Der Begriff „Feierabend-Band“ mag vielleicht etwas abwertend klingen, aber im Prinzip beschreibt er genau den Ansatz, den die Resentments (gegen wen hegen die eigentlich ihren Groll?) mit ihrer Musik verfolgen: Sie fabrizieren diese eben ganz locker und entspannt, ohne Druck seitens einer Plattenfirma, die etwas „hypen“ muss.
Die einzelnen Musiker stehen in der Regel bei namhafteren Solisten „im Brot“ oder verdienen ihr Geld als Studiocracks.
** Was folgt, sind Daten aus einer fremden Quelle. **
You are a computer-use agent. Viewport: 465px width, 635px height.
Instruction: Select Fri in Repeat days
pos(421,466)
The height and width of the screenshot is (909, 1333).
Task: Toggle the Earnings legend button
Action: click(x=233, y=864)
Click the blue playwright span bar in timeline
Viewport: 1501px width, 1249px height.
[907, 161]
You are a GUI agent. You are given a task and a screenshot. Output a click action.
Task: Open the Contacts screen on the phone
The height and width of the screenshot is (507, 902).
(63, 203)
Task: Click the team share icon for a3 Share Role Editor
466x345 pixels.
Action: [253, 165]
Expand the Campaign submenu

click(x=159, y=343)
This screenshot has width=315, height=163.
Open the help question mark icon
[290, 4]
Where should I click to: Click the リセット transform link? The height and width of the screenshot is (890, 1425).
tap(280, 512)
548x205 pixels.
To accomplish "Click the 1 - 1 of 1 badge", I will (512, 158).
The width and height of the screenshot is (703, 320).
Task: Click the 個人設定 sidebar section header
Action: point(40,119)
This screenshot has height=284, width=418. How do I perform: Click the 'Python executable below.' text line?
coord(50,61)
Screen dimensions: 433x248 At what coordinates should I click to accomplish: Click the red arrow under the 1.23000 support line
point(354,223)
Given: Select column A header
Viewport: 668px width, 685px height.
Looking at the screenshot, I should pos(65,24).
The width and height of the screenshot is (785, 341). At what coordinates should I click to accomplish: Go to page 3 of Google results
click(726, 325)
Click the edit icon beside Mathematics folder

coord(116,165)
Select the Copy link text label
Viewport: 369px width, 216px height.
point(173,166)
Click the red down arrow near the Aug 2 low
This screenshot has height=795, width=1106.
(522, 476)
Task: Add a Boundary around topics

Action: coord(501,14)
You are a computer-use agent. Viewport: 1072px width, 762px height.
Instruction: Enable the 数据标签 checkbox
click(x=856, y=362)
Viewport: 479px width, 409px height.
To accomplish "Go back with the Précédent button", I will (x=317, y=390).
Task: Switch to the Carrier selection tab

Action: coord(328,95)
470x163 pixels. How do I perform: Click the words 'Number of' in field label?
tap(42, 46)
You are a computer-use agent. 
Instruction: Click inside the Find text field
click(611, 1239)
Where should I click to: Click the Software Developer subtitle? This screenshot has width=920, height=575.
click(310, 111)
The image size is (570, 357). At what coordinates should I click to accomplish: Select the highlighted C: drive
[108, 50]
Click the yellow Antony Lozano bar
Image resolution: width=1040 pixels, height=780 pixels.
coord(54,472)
Das seit 2000 bestehende lose Quintett aus Austin, dem Mekka der texanischen Musikszene, hat nach einem exzellenten Live-Debüt („Sunday Night Line-Up“/2002) nun auch den gemeinsamen Weg ins Studio gefunden. Auf Gastmusiker haben Stephen Bruton (g, mand, banjo), Jon Dee Graham (g, dobro, lap steel), Jud Newcomb (g, mand, b, dobro), Bruce Hughes (b, g, pi) und John Chipman (dr, perc) - Nachfolger des 2001 an Krebs verstorbenen Drummers John "Mambo" Treanor - großzügig verzichtet. Bei den Lead-Vocals lösen sich alle ab; jede Stimme hat ein unverwechselbares Timbre, in der Regel passend auch zu den ausgewählten Songs. Und da spielt man eben das, worauf man Lust hat: Bruton bevorzugt (aus eigener Feder) Losgeh-Roots-Rocker wie z. B. den Opener „Rich Man’s War“, Graham eher Balladen wie z. B. sein „World So Full“ oder „Annie“, die gern gecoverte Lane & Clapton-Nr. aus dem Pete Townshend/Ronnie Lane-Album „Rough Mix“, Hughes steht auf Country-Rock mit Pop-Appeal und Newcomb auf dezente Songs mit Akustikgitarre wie z. B. sein „Night Of The Arrival“. Trotz, oder gerade wegen dieser Stilvielfalt gelingt es den Resentments eindrucksvoll, dank Inspiration und Liebe zum Detail bei den Arrangements als Einheit zu klingen. Nieten gibt es bei den 14 Tracks eigentlich keine; auch die Coverversionen haben ihren eigenen „Anstrich“, wie z. B. die klassischen Folk- & Countryblues-Songs „You Don’t Know My Mind“ (von Leadbelly) oder „Your Long Journey“ (von Doc Watson) beweisen.
Und da schließt sich denn irgendwie auch wieder der Kreis: „The Resentments“ liefern im besten Sinne „Feierabend-Musik“, bei der man mitwippen und sich zurücklehnen kann, ohne vor Langeweile vom Stuhl zu fallen.